(Québec) Le ministre de l’Éducation, Jean-François Roberge, s’est attiré les critiques de l’opposition, vendredi, pour avoir publié un tweet dans lequel il se targue d’avoir discuté de l’accès à l’éducation avec la récipiendaire du Prix Nobel de la Paix, Malala Yousefzai. Cette militante n’aurait pas le droit d’enseigner au Québec parce qu’elle porte un voile.

Martin Croteau Martin Croteau
La Presse

M. Roberge a partagé une photo le montrant en compagnie de la militante de 21 ans, qui a été rendue célèbre pour son combat pour le droit des filles d’aller à l’école. Elle a tenu tête aux Talibans dans son Pakistan natal. Elle a survécu à une tentative d’assassinat, ce qui l’a forcé à s’exiler.

En 2014, elle est devenue la plus jeune lauréate du prix Nobel de la paix de l’histoire.

Dans son message, M. Roberge précise qu’il a discuté «d’accès à l’éducation et de développement international» avec la militante. La rencontre a eu lieu à Paris en lien avec des activités du G7 en août.

Plusieurs internautes ont promptement souligné que Mme Yousefzai porte un voile sur la photo, et qu’il lui serait donc interdit d’enseigner au Québec. La loi sur la laïcité, adoptée sous bâillon en fin de session parlementaire, interdit en effet le port de signes religieux à des fonctionnaires en poste d’autorité comme les procureurs de la couronne, les juges, les policiers et les agents correctionnels.

Les partis de l’opposition ont eux aussi dénoncé le message du ministre.

La députée du Parti libéral, Hélène David, dénonce le ton «presque arrogant» du tweet du ministre. Selon elle, la pièce législative du gouvernement de la Coalition avenir Québec risque de priver des jeunes femmes d’accéder à des professions, justement le combat que mène Malala Yousefzai.
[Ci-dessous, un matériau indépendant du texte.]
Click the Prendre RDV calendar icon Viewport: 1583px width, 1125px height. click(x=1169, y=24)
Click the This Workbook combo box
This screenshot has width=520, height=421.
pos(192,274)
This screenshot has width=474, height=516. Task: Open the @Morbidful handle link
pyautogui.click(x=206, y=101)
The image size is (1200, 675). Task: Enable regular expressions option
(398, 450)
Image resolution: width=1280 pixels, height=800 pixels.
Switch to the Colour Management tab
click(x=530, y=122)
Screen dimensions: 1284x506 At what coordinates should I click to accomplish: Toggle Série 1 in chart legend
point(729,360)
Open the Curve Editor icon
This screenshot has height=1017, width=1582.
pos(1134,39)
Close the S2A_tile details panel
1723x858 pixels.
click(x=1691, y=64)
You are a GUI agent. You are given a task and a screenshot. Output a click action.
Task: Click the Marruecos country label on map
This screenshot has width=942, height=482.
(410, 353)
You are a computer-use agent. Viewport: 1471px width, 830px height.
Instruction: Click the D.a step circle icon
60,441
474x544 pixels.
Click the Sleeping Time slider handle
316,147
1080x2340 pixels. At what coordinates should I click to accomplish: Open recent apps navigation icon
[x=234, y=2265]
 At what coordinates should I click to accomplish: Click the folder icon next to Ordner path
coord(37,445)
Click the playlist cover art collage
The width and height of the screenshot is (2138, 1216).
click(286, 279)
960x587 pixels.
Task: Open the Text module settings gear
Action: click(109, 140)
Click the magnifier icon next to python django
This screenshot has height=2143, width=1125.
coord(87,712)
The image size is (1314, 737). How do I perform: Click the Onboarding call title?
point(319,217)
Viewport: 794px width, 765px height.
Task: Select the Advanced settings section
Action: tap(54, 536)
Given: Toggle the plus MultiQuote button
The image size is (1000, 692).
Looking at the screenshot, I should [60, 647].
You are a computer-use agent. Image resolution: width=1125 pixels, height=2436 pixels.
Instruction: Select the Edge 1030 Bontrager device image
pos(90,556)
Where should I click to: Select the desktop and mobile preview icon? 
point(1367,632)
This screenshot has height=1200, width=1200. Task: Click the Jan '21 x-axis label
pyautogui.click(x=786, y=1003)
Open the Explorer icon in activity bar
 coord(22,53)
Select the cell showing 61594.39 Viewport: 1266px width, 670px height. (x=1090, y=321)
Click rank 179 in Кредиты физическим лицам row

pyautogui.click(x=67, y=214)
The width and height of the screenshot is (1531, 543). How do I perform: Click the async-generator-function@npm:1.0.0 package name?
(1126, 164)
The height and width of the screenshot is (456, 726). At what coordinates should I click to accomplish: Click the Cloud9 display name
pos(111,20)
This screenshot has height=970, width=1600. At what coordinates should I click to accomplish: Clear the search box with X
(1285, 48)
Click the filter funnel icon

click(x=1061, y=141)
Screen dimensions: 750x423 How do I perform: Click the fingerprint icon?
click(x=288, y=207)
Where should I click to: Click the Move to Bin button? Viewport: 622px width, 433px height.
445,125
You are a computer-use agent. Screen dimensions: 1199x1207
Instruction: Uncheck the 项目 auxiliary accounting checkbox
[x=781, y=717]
«Ça va restreindre beaucoup d’accès à des métiers que Malala elle-même ne pourrait pas exercer parce qu’elle porte le voile, a déploré Mme David. Plusieurs jeunes filles comme elle, qui auraient pu vouloir devenir policières, enseignantes ou procureures de la couronne, elles ne pourront accéder à ces professions.»

Le co-porte-parole de Québec solidaire, Gabriel Nadeau-Dubois, a pour sa part souligné l’ironie de voir le ministre de l’Éducation poser avec une militante voilée. Il a souligné que «le vêtement qu’elle porte représente aux yeux de la CAQ une forme de prosélytisme islamique».

Questionné sur la photo vendredi avant-midi, le ministre qui a porté le projet de loi sur la laïcité n’a pas voulu la commenter directement.

«Le débat sur la laïcité, c’est un débat qu’on a depuis 10 ans au Québec. La position du gouvernement a toujours été claire», a affirmé Simon Jolin-Barrette. «Je pense que ça fait consensus au Québec et le gouvernement du Québec est très fier d’avoir présenté ce projet de loi.»

Plus tard dans la journée, le ministre Roberge a répondu aux critiques des internautes en affirmant dans un tweet que si Malala Yousefzai voulait enseigner au Québec, «ce serait un immense honneur» mais «au Québec, comme c’est le cas en France (où nous sommes actuellement) et dans d’autres pays ouverts et tolérants, les enseignants ne peuvent pas porter de signes religieux dans l’exercice de leurs fonctions».